Nevertheless, all that does not mean the vaccine is safe. Even really wonderful vaccines can sometimes have serious side-effects in a minority of cases, and sometimes these effects might be such that the vaccine should be withdrawn, or at least come with a warning.
The problem is that some people do get sick, and it’s natural to look around for a source. People who have been injected with a new vaccine not long before are likely to blame it, which is where the title of this post comes in. The Latin phrase means “This came before that, so therefore this caused that“. I’m not sure if the Romans used it ironically, but that is certainly the preference these days.
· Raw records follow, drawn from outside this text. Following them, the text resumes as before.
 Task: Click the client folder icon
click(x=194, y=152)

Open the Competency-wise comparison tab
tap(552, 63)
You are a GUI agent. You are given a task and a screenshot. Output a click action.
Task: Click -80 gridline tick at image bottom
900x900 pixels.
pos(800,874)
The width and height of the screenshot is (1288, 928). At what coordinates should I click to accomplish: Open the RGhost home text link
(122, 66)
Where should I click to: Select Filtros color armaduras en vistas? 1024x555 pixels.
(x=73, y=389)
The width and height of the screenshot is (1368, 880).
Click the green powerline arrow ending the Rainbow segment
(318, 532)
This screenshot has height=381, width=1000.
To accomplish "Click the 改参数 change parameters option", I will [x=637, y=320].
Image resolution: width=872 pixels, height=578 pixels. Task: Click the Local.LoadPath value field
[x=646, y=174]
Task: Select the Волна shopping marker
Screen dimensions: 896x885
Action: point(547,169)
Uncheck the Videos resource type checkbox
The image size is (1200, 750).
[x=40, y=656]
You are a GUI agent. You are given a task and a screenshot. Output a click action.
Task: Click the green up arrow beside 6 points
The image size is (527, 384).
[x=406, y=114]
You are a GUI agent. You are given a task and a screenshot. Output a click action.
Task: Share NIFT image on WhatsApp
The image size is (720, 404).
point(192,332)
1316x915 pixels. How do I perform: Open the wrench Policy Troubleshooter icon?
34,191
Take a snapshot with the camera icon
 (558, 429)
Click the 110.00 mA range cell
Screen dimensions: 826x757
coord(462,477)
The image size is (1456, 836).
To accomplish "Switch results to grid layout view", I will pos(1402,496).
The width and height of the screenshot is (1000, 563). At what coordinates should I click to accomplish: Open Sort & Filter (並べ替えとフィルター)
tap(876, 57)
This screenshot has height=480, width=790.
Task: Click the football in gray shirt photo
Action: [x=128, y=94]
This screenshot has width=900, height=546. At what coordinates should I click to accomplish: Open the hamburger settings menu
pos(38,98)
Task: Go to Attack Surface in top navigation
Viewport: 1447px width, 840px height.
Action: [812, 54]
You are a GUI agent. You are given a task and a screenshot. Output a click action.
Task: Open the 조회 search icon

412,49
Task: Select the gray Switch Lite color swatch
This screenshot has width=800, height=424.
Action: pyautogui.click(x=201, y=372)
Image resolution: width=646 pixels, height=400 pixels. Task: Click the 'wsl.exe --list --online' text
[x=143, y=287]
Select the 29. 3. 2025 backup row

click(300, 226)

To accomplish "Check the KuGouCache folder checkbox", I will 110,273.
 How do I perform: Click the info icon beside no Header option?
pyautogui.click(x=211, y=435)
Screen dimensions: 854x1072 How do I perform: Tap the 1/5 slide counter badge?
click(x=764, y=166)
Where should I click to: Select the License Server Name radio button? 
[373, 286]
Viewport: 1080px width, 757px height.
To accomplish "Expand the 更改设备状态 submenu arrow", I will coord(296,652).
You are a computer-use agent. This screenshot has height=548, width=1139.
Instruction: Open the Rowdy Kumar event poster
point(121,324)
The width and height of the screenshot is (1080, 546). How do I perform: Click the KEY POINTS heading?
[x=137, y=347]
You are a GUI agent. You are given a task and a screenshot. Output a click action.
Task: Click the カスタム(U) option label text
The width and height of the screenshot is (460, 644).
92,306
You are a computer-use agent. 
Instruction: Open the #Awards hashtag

For the individuals involved it’s understandable. A friend of mine has been stricken with a terrible disease, so unusual the doctors are not sure what it is. At first they thought it was MS, but since it seems to be improving they’re now edging towards an unusual form of chronic fatigue. She’s sure a Gardasil shot a couple of weeks before is the cause, and is suing. She’s part of a class action, and unlikely to be the only one. However, with 40 million doses it’s hardly surprising there would be a few people struck down by odd things shortly after being injected. Another friend of mine has somewhat similar (indeed worse) symptoms, and got them before either drug was even being tested. People have been getting odd diseases long before vaccines, the question is whether they are now getting them more often.
We already know Gardasil and Cervarix can cause Guillain-Barre syndrome at a rate of a few every hundred thousand doses, and more minor effects such as temporary dizzyness and sore arms are much more common. If there are other side effects we need to know, and that is where VAERS comes in (Australian names vary by state). The idea here is that whenever a doctor sees a patient who has recently had a shot, and there is the slightest possiblity whatever ails them could be the result of the vaccine he or she is supposed to report it. Epidemiologists can then examine the data to see if any conditions are turning up more frequently in the recently vaccinated than the rest of the community.
It’s been claimed to me that doctors are reluctant to report cases to VAERS because “it might be caused by something else”. If so they are probably not good doctors. The whole point of VAERS is that everything on a long list of symptoms is to be reported. In most cases something else will have caused it, but only by getting a very large sample size can we work out whether there is a statisically significant association with the vaccine.
I have no idea how well doctors are doing in reporting the effects they should be, but unless the underreporting really is chronic the evidence suggests the risks from these drugs are far below the benefits.
If anyone has been affected by the vaccine they deserve compensation. I’d prefer to see this through a national no-fault disability scheme, but until that longed-for day, I’ll take a system for taxing manufacturers to create a fund for such cases. But that is no reason to put the lives of hundreds of thousands of women at risk by leaving them exposed to a disease we can stop.